**WORK TO BE COMPLETED**
Collect each line in the listing below that contains the string "height".

((

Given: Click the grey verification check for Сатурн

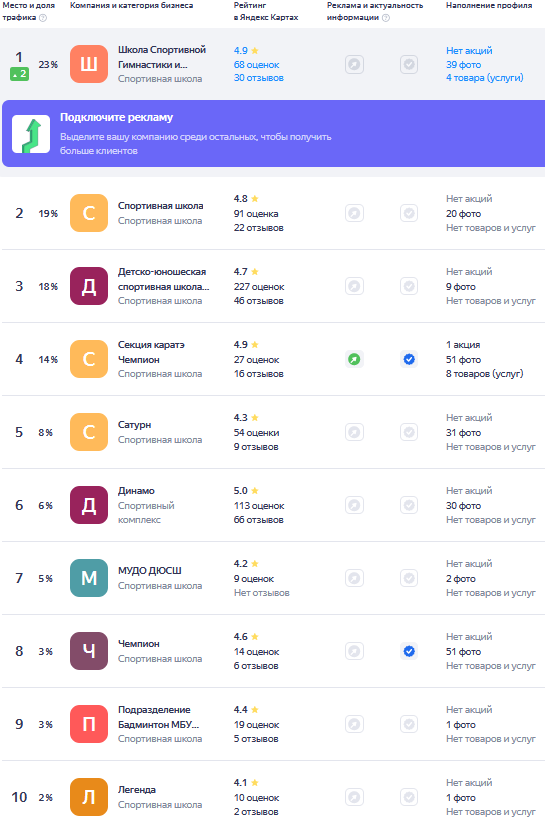Looking at the screenshot, I should point(409,432).
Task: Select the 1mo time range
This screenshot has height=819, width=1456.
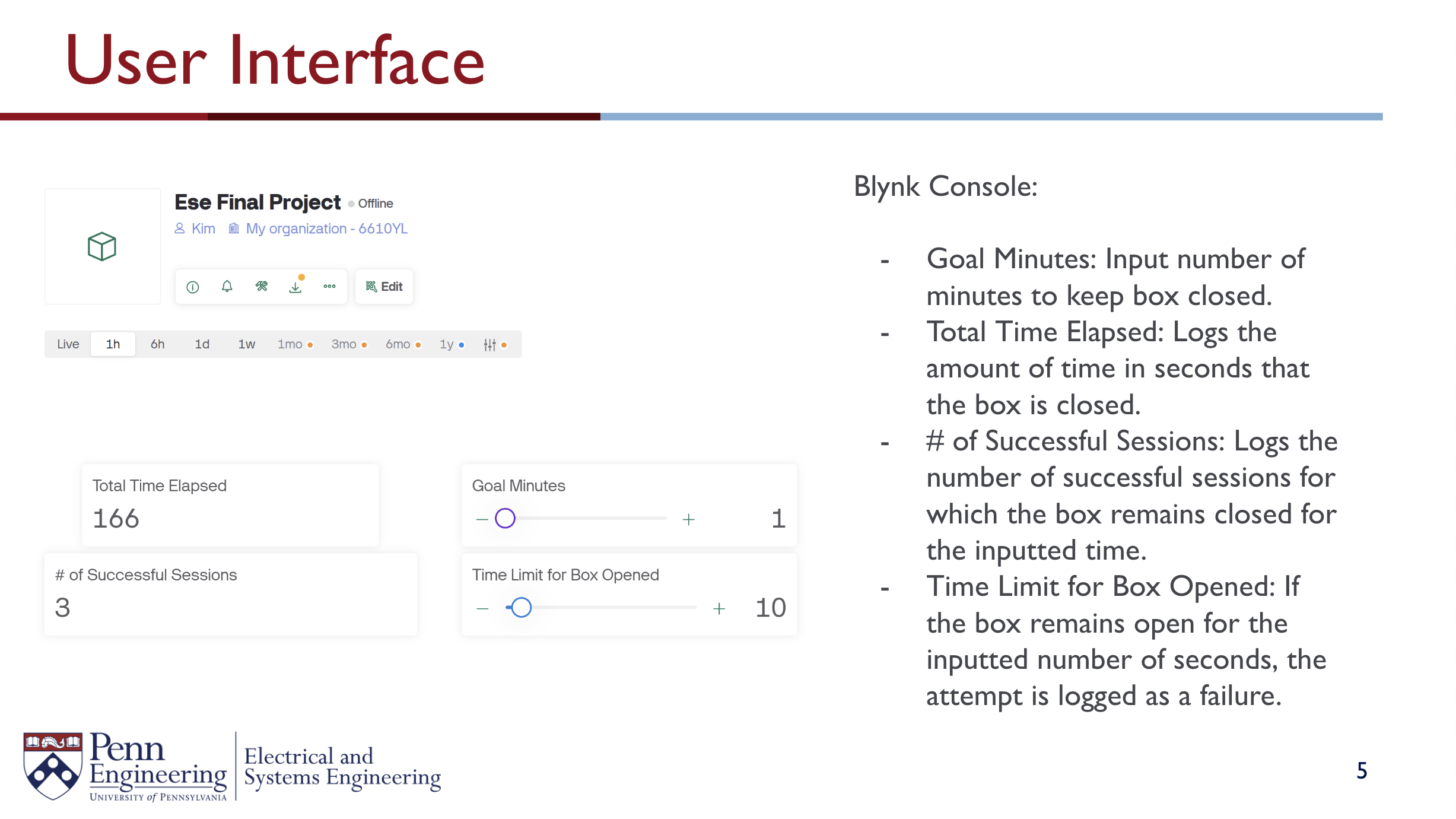Action: (291, 344)
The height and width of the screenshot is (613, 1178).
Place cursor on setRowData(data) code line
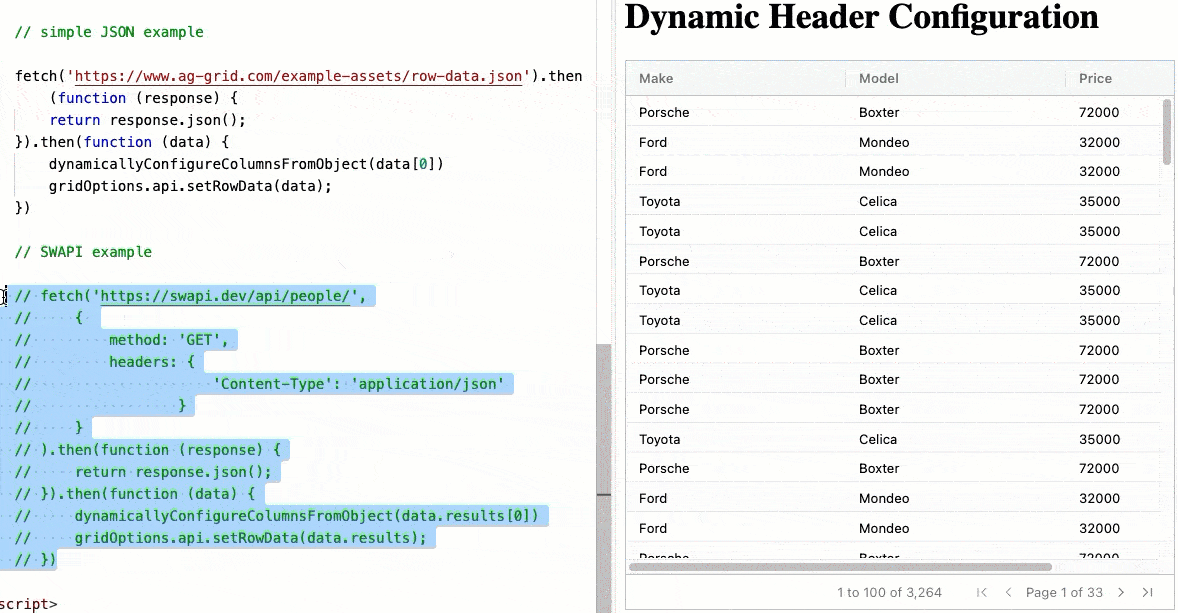pyautogui.click(x=190, y=186)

))

**WRITTEN RESPONSE**
This screenshot has height=819, width=1456.
The height and width of the screenshot is (613, 1178).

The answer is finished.